La conclusión de la parábola, formulada por el evangelista, es de una eficacia singular: «Así es el que atesora riquezas para sí, y no se enriquece en orden a Dios» (v. 21). Es una advertencia que revela el horizonte hacia el que todos estamos llamados a mirar. Los bienes materiales son necesarios —¡son bienes!—, pero son un medio para vivir honestamente y compartir con los más necesitados.
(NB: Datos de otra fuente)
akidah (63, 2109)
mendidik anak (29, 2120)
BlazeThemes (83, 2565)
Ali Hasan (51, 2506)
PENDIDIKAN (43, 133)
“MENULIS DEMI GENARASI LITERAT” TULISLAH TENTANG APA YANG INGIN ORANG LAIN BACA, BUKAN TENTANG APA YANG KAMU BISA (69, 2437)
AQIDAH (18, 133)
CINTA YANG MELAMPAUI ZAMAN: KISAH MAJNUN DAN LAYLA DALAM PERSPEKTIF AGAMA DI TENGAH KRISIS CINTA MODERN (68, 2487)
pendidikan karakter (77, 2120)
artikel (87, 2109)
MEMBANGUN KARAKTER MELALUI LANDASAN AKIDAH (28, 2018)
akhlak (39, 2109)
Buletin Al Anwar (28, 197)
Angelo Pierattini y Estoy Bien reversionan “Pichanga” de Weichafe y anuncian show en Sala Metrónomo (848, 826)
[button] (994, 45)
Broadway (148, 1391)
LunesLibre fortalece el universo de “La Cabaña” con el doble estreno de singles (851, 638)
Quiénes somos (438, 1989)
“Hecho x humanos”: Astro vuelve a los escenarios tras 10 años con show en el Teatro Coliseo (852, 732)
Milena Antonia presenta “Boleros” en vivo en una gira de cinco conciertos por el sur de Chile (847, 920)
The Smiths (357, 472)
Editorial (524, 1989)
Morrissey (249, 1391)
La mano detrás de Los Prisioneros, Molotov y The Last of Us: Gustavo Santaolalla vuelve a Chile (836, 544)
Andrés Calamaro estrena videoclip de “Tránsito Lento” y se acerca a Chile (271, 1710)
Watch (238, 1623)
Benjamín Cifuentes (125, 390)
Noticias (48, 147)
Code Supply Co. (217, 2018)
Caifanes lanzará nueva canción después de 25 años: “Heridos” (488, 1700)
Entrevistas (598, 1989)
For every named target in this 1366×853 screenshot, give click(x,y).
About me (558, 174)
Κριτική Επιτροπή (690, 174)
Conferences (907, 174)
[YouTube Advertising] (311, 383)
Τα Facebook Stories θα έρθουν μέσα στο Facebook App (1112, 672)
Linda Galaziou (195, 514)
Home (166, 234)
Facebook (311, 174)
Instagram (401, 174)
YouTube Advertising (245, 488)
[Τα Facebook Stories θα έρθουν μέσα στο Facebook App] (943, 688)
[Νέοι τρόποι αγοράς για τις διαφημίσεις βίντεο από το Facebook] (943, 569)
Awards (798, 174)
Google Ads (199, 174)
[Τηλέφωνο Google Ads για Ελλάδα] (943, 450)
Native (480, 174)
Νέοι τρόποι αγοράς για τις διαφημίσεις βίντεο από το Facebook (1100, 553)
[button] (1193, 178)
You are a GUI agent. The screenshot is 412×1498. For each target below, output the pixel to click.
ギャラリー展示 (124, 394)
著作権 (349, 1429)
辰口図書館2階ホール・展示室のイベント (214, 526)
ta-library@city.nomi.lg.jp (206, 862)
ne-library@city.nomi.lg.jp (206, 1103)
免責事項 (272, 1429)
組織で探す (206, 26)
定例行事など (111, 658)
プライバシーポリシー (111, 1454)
Hoy Jesús nos invita a considerar que las riquezas pueden encadenar el corazón y distraerlo del verdadero tesoro que está en el cielo. San Pablo nos lo recuerda también en la segunda lectura de hoy que dice: «Buscad las cosas de arriba… Aspirad a las cosas de arriba, no a las de la tierra» (Colosenses 3, 1-2). Esto ―se entiende― no significa alejarse de la realidad, sino buscar las cosas que tienen un verdadero valor: la justicia, la solidaridad, la acogida, la fraternidad, la paz, todo lo que constituye la verdadera dignidad del hombre. Se trata de tender hacia una vida vivida no en el estilo mundano, sino en el estilo evangélico: amar a Dios con todo nuestro ser, y amar al prójimo como Jesús lo amó, es decir, en el servicio y en el don de sí mismo. La codicia de bienes, el deseo de tener bienes, no satisface al corazón, al contrario, causa más hambre. La codicia es como esos caramelos buenos: tomas uno y dices: «¡Ah, qué bien!», y luego tomas el otro; y uno tira del otro. Así es la avaricia: nunca estás satisfecho. ¡Tened cuidado! El amor así comprendido y vivido es la fuente de la verdadera felicidad, mientras que la búsqueda ilimitada de bienes materiales y riquezas es a menudo fuente de inquietud, de adversidad, de prevaricaciones, de guerra. Tantas guerras comienzan con la codicia.
Que la Virgen María nos ayude a no dejarnos fascinar por las seguridades que pasan, sino a ser cada día testigos creíbles de los valores eternos del Evangelio.